Texte |
• • • • • • •

Il va s’agir ensuite d’expliquer, de justifier, rationnaliser l’accès aux soins psychologiques – voire psychiatriques – et de renforcer leur adhésion à ce type de soins pour obtenir leur accord.
Accompagner le patient dans sa recherche de solutions
Point essentiel de cette prise en charge, le patient est accompagné dans la recherche de solutions. « Quand une orientation est proposée et acceptée par le patient et que la venue aux urgences peut être évitée, nous décrochons le téléphone pour leur trouver un rendez-vous dans un CMP, ou avec leur psychiatre libéral quand ils sont déjà connus. Pour moi c’est aller jusqu’au bout du travail », considère la Pre Massoubre.
Parmi ce qui peut être proposé en première ligne : les urgences générales, les urgences psychiatriques, la maison des adolescents, un CMP – certains proposent des consultations sans rendez-vous et les patients peuvent y aller directement – ou bien le médecin généraliste. « En deuxième ligne, quand le patient n’est pas totalement en crise, il existe tout un panel de possibilités d’où l’intérêt de bien connaitre le réseau et de savoir comment les gens travaillent pour orienter le patient comme il faut », indique la psychiatre. Dans le domaine sanitaire, on peut contacter un service et proposer un rendez-vous au patient : dans un CMP, dans un hôpital de jour si le patient est déjà connu, voire même une hospitalisation qui peut être programmée, ou encore un rendez-vous en libéral si la personne est déjà suivie par psychologue ou un psychiatre, avec la possibilité de faire avancer un rendez-vous, par exemple. La réponse peut aussi être d’ordre médico-social pour les patients qui sont déjà en foyer, etc.
« Quand l’IDE est dans le doute, elle expose la situation au psychiatre et la décision est prise à deux », précise l’intervenante.
Bilan avec 1 an et demi de recul
Situé en salle de régulation, le dispositif Psy15 a été monté en janvier 2021 et est assuré par des IDE. Faute de moyen, le service n’est ouvert que la journée en semaine. « Une demande a été faite à l’ARS pour ouvrir jusqu’à 22 heures et le week-end car il y a de la demande et Psy15 a montré qu’il évitait le recours aux urgences d’une partie des patients ».

• • • • • • •

Données affichées |
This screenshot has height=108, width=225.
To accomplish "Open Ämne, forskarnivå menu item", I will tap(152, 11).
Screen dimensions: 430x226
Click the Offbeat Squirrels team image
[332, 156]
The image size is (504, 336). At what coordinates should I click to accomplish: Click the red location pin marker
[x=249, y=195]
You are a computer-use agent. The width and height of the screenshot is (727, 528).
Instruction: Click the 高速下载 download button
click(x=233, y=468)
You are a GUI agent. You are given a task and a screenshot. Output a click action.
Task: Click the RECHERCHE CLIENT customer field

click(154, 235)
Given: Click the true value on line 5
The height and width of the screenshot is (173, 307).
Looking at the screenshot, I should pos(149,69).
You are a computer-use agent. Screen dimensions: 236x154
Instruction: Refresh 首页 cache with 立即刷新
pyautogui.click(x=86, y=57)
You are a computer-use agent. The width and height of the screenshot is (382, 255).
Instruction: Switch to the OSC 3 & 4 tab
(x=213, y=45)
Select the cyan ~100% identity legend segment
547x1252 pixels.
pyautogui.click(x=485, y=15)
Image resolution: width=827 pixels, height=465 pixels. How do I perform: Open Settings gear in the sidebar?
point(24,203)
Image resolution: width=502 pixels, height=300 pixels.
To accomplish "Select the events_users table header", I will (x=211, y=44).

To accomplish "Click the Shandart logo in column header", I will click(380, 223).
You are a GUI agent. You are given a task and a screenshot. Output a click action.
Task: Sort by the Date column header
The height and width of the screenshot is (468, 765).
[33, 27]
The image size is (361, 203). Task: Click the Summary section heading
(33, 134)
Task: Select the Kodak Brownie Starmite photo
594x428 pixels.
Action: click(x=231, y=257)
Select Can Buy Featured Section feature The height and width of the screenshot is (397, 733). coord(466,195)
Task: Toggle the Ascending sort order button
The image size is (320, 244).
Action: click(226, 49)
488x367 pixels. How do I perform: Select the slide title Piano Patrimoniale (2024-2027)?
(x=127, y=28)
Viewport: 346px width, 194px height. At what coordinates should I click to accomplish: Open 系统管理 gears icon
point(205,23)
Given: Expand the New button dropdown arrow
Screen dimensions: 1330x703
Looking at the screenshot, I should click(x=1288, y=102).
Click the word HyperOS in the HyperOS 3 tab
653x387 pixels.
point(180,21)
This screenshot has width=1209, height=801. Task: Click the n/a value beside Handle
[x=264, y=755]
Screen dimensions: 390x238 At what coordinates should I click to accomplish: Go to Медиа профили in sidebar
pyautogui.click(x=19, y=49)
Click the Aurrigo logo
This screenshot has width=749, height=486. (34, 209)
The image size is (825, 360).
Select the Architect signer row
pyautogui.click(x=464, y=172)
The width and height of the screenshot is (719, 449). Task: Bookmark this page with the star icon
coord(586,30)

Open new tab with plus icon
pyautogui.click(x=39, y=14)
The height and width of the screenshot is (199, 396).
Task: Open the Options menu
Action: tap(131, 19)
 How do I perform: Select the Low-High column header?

• • • • • • •

Votre tâche | Recopiez le passage du texte allant de « Accompagner le patient » jusqu'à « la Pre Massoubre. », en le modifiant pour remplacer « recherche de solutions » par « quête de solutions ». Les enregistrements n'interviennent pas dans cet exercice.

Solution proposée |
Accompagner le patient dans sa quête de solutions
Point essentiel de cette prise en charge, le patient est accompagné dans la quête de solutions. « Quand une orientation est proposée et acceptée par le patient et que la venue aux urgences peut être évitée, nous décrochons le téléphone pour leur trouver un rendez-vous dans un CMP, ou avec leur psychiatre libéral quand ils sont déjà connus. Pour moi c’est aller jusqu’au bout du travail », considère la Pre Massoubre.